Sausagetarian and the Tibetan Medicine Man
Feb 11, 2014
For better or worse, the Internet gives all sorts of people a platform to tell the world what they're up to. Take the Sausagetarian, for instance, and consider this from her recent blog: "Kyle, who in his non-farm life is a massage therapist and practitioner of Tibetan medicine, kept on pointing out different highlights of June's anatomy as we disassembled her." Wait ... what?
Turns out, June was the name of the cow Kyle was butchering, which led Sara Bir – also known as the Sausagetarian – to compose a blog titled, "I love cutting up dead cows." Her blog describes in detail the act of disassembling June into skillet-sized portions, calling the activity "one of the most thrilling things a person can do." To each his own, but that claim is oh so confusing when you learn Bir is a vegetarian. Well, sort of. "For a while, I only ate meat in the form of sausage," she says. Hence the nickname Sausagetarian. So, this blog was written by a vegetarian, who loves sausage, about cutting up a cow named June with the help of a Tibetan medicine man. "But I love hot dogs," she says, "and there is no acceptable vegetarian substitute." At least we can agree with that.
Pigging Out in New Jersey
A New Jersey casino is seriously pushing the limits of bacon obsession. We agree that a little bacon makes a burger even better, but does the world really need bacon-flavored beer and lip balm? It is, however, all in good fun at the Bacon Week festival at the Tropicana Casino and Resort, one of about 30 bacon festivals around the country. Some of the strange bacon-themed items: bacon vodka, bacon cupcakes, chocolate-drizzled potato chips with bacon and bacon-flavored dental floss. "Bacon is like heaven," said Nadina Fornia, one festival attendee. "If you're going to die, die with bacon on your lips and a BLT in each hand."

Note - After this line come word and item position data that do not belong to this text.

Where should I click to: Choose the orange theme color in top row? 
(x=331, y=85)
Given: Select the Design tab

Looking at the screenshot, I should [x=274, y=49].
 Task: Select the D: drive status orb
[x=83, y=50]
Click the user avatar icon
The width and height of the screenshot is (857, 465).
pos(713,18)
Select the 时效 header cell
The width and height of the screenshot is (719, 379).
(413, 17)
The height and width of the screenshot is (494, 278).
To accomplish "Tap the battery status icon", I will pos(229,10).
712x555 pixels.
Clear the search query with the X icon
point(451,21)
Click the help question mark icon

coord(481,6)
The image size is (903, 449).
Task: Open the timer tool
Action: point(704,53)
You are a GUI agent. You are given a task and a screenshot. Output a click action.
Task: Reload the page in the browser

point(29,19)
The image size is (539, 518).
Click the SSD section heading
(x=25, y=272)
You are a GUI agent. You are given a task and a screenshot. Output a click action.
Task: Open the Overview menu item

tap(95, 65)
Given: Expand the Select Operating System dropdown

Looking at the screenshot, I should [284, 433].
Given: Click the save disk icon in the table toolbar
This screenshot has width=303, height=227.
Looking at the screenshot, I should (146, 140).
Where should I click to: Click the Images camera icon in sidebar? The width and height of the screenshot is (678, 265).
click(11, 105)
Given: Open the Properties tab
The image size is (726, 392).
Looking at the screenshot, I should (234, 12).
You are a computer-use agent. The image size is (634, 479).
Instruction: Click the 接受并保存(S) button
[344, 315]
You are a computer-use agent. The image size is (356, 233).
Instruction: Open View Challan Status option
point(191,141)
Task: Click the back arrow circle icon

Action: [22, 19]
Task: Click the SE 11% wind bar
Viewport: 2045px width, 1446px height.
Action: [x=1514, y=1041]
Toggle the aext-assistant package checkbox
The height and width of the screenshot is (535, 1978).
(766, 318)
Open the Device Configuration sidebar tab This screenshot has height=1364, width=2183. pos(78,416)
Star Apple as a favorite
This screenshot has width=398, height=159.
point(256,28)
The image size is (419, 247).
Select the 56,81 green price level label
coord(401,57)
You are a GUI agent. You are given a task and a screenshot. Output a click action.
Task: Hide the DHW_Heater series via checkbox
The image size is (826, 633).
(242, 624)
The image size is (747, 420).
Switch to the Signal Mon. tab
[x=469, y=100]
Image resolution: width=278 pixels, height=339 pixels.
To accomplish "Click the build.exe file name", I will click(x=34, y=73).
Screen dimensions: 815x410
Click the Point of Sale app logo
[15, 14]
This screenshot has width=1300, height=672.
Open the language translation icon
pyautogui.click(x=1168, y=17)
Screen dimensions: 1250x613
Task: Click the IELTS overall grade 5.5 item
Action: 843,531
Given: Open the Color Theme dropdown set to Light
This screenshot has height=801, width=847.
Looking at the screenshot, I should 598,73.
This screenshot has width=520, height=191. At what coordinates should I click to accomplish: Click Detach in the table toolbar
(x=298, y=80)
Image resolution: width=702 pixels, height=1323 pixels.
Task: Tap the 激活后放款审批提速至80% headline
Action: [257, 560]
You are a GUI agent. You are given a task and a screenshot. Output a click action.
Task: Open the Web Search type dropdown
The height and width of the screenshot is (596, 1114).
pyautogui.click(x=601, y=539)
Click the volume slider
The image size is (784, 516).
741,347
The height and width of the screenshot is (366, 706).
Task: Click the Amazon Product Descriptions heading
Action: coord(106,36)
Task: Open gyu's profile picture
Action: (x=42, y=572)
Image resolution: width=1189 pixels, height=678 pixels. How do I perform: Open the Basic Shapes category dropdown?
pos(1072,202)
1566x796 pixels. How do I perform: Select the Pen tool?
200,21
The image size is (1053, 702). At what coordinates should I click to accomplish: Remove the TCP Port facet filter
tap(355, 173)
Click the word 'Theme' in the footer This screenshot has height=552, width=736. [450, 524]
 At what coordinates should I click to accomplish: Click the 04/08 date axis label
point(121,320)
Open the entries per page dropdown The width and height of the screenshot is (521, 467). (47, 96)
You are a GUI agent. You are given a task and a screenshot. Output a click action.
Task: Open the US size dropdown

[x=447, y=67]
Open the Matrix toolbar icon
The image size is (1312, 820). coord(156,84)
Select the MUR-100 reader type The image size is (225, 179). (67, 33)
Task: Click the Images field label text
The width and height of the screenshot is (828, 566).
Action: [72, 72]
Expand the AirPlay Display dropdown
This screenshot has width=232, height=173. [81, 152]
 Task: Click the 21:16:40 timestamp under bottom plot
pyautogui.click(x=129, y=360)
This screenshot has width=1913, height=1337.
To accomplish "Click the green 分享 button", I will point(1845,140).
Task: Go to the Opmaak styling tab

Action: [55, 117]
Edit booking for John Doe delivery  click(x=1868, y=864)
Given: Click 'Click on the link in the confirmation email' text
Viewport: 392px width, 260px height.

A 'Kickstarter' for Cattle in Africa
Livestock are essential to food security for millions of people around the world. In Ghana, Africa, for instance, there is a deficit of 95,000 metric tons of meat annually, and owning cows is "next to being king." A US and Ghanain based firm is set to launch Farmable, which is a Crowdfunding platform that aims to create a new form of global collaborative farming called 'Crowdfarming.' It's an Internet-based program that allows anyone around the world to invest in cattle farmers in Ghana and later across the continent. The portal is expected to support farmers in Africa and other emerging markets by equipping farmers with the tools and resources necessary to fight hunger and build a sustainable food supply.
Chronic Disease Related to Income, Skin Color and Zip Code
In recent years, we've learned about food deserts, those places – usually in the urban core of large cities – where the availability of healthy food is scarce. There have been numerous efforts to change that paradigm – farmer's markets, nonprofit food distributors, etc., with marginal success. Now we're recognizing that poor eating habits and high illness rates in the urban core is the result of poverty, not the lack of good food. Common sense? Maybe. Nathanael Johnson argues, "The science on health disparities is extensive, and it suggests that chronic disease is often closely related to income, skin color, and zip code." The conclusion is that giving people greater access to fresh food isn't enough to improve their health.